Savaşta eşini kaybeden ve 2 çocuğunun şehit olduğunu cezaevinden çıktıktan sonra öğrenebilen 48 yaşındaki Mulhim, sorgulama ve hapis dönemi boyunca işkenceye maruz kaldı. Cezaevinde kaldığı süreçte çocuklarıyla hiçbir iletişim kurmasına izin verilmeyen Mulhim, İstanbul'da havalimanında kendini karşılayan çocuklarıyla gözyaşları içinde sarılarak hasret giderdi.
Hapishanedeki yaşamını ve duygularını AA muhabirine anlatan Mulhim, hakkında hazırlanan asılsız bir istihbarat raporuyla gözaltına alındığını söyledi.
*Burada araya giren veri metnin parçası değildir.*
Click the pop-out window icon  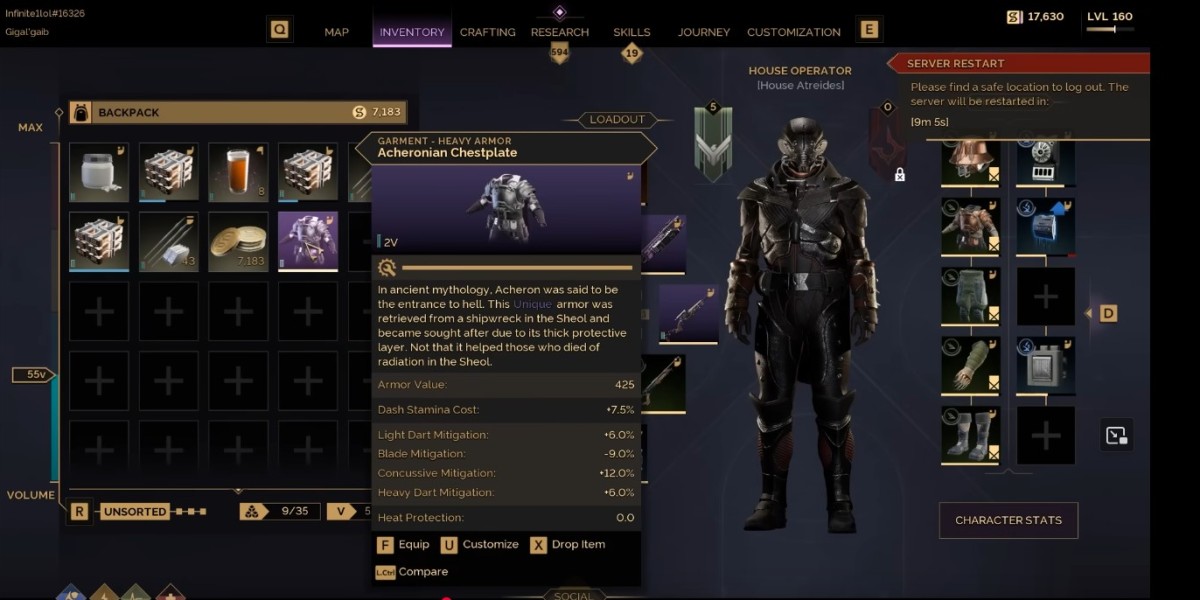click(1117, 435)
"Raporda görme engelli olmama rağmen cepheye silah taşıdığım, malzeme verdiğim ve Özgür Suriye Ordusunu desteklediğim yazıyordu." diyen Mulhim, gelişen süreci şu sözlerle anlattı:
"Beni bu asılsız rapora göre Şam'da gözaltına aldılar ve ardında 2 ay tutuklu kaldım. 2 ayın ardından mahkemeye çıktım. Mahkemede savcı bana ithaf edilen suçlamaları yapıp yapmadığımı sordu. Ona çocukluktan beri gözümün görmediğini ve bu şekilde nasıl suç işleyebileceğimi sordum. Tıbbi raporlarımı ve belgelerimi de gösterdim ama bana yine de 5 yıl ceza verdiler. Adra cezaevine gönderildim. Bize özellikle soruşturma merkezinde çok büyük eziyetler ettiler. Cezaevinde de işkence vardı ama soruşturma merkezindekinden daha azdı. Cezaevi günlerinin tamamı işkence gibiydi. Çocuklarımdan ayrı kaldığım için bedenime yapılan işkencelerin tesiri daha azdı."
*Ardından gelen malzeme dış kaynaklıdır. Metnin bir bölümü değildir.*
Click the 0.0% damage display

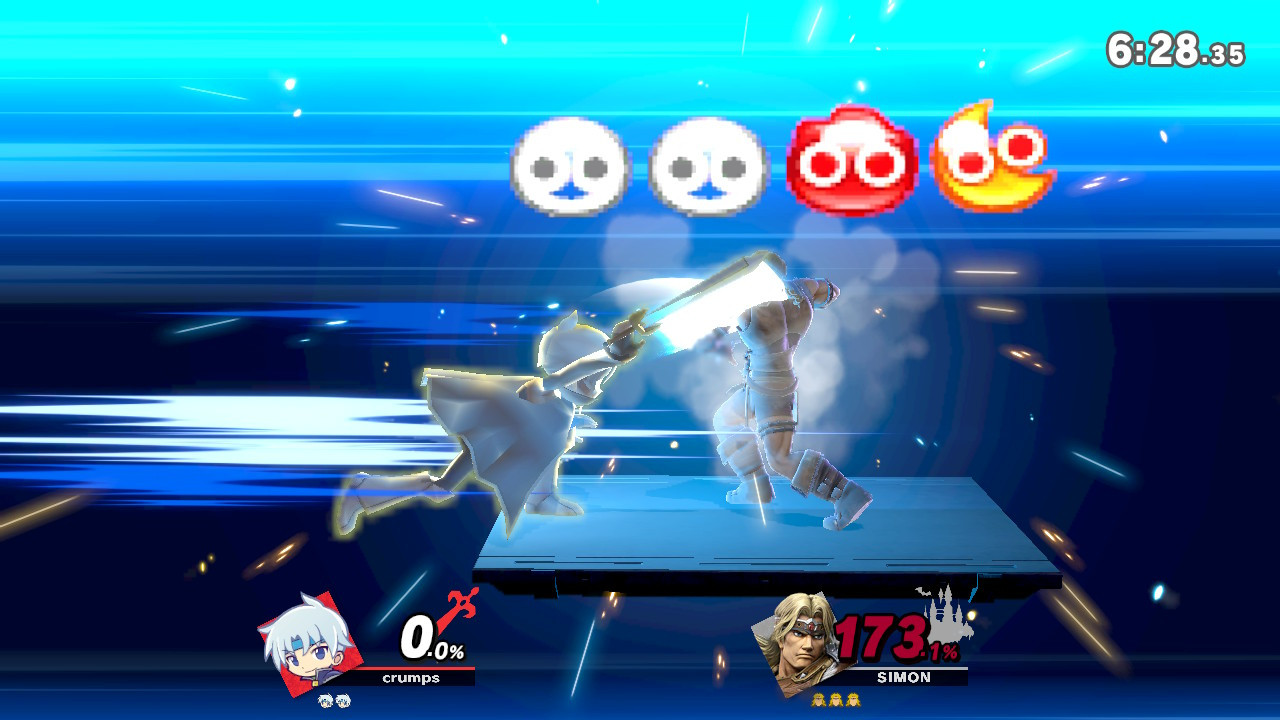(430, 638)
"Allah sabır verdi"Mulhim, cezaevinde dışarıyla iletişim kurmasına izin verilmediğini belirterek, şunları kaydetti:
"5 yıl boyunca çocuklarımın sesini bile duyamadım. Onlardan hiç haber alamadım. Savaş başlayınca İdlib'e geldiler. 2012'de eşim şehit olunca Türkiye'ye gelmeye karar verdiler. 2 çocuğum ben hapishanedeyken şehit olmuş. Bunu cezaevinden çıktıktan sonra öğrendim. Bir çocuğum da Türkiye'de kanserden öldü. Hapishanede 2 yıl sonra çocuklarımın durumunun iyi olduğunu öğrenebilmiştim. Ondan sonra hiçbir şekilde çocuklarımla ilgili bilgi de alamadım. 5 sene boyunca hiçbirini ne görebildim ne seslerini duyabildim. Hapishanede zaten yurt dışı aramalar kapalıydı. Yurt içinde de arayacak kimsem kalmamıştı."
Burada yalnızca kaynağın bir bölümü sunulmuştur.